=== Source passage ===
-- begin --

Homilies

Homily for the Feast of Blessed Teresa of Calcutta

05 Sep 2015

Introduction for the Feast of Blessed Teresa of Calcutta
St Peter’s Church, Surry Hills, 5 September 2015

It’s my great pleasure to celebrate with you the feast of Blessed Teresa of Calcutta for my first time as the Archbishop of Sydney – though I have joined you in the past under other titles! I thank the Missionaries of Charity for their invitation and acknowledge the presence of their regional superior Sr Mary Lucy MC, Fr Bill Milstead the Parish Priest, other concelebrating clergy, and all parishioners, friends, co-workers, volunteers and benefactors of the Missionaries of Charity. To you all: a very happy feast day!

 

Homily for the Feast of Blessed Teresa of Calcutta
St Peter’s Church, Surry Hills, 5 September 2015

Ours is the age of the do-it-yourself wedding contract. It began with the 1960s sexual revolution fuelled by the Pill which meant the exclusivity and for-childrenness of marriage and marital acts became elective in many people’s minds. The 1970s advent of no fault divorce meant the for-lifeness of marriage also became an optional extra. In the ’80s private ‘de facto marriage’ meant the for-societyness of marriage became discretionary and the 1990s push for out-of-church weddings meant the for-Godness was also. Most recently, under the slick slogan of ‘marriage equality’, the for-man-and-wifeness has also been challenged; and next, on the near horizon, the for-two-people-onlyness will likely go.

A culture that rejects the authority of faith and reason, nature and custom, church and even state, tells us there’s no such thing as absolute truth, only my truth and your truth. It’s up to each couple to negotiate what they want from marriage, revise it along the way or dissolve it once their conceptions diverge. Some canonists now suggest that most Western marriages today are annullable, because those entering them have no idea what they are committing to. Sometimes the DIY wedding reduces to schmaltz: I had a bride-to-be tell me she wanted to promise her groom “I will make you happy every day of your life” – to which I responded she would be promising the impossible. At other times weddings are reduced to triviality. One current fashion is to write promises that will entertain your guests. A website suggests: “I promise to love you as much as my credit card and not hold your poor fashion sense against you”, “From this day forward, I promise to declaw my cat Fluffy so that you are not scratched” and “I promise to love and cherish you as much as I do our dog, Spot”.[1] Such examples raise the question: do people know what they are doing when they make a solemn vow?

-- end --

=== The tasks ===
(A) State whether each statement agrees with the homily, answering yes or no and quoting the exact words of the homily that decide it: (i) The homily was delivered at St Peter’s Church, Surry Hills. (ii) The homily places the arrival of no fault divorce in the 1980s. (iii) A bride-to-be wanted to promise her groom "I will make you happy every day of your life".
(B) Rewrite the part of the homily starting with "Introduction for the" and going on through "happy feast day!", changing "regional superior" to "provincial superior".
(C) Extend the homily on marriage vows, beginning after its final sentence.
The listing that follows has no connection to the homily above.

=== Source material ===
-- begin --

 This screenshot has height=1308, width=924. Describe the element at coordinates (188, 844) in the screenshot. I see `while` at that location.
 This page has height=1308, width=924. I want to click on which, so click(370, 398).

-- end --

=== Solved problems ===
(A)
(i) Yes: "St Peter’s Church, Surry Hills, 5 September 2015"
(ii) No: "The 1970s advent of no fault divorce meant the for-lifeness of marriage also became an optional extra."
(iii) Yes: "I had a bride-to-be tell me she wanted to promise her groom “I will make you happy every day of your life”"

(B)
Introduction for the Feast of Blessed Teresa of Calcutta
St Peter’s Church, Surry Hills, 5 September 2015

It’s my great pleasure to celebrate with you the feast of Blessed Teresa of Calcutta for my first time as the Archbishop of Sydney – though I have joined you in the past under other titles! I thank the Missionaries of Charity for their invitation and acknowledge the presence of their provincial superior Sr Mary Lucy MC, Fr Bill Milstead the Parish Priest, other concelebrating clergy, and all parishioners, friends, co-workers, volunteers and benefactors of the Missionaries of Charity. To you all: a very happy feast day!

(C)
Needless to say, the spirit of the age manifested in DIY wedding vows is contrary to Catholic faith. Our teachings, rites and laws insist that the ‘man and wife’ bit, the ‘to have and to hold’ bit that often leads to babies, the ‘in good times and bad’ bit that demands fidelity, the ’till death do us part’ bit that means permanence and the ‘let no man divide’ bit that means indissolubility, are all essential. That doesn’t mean that every wedding ceremony is the same, that every couple are the same, or that every culture in which weddings are celebrated are the same: but it does mean that if it is really marriage you want to vow, especially Catholic marriage, there are certain essentials.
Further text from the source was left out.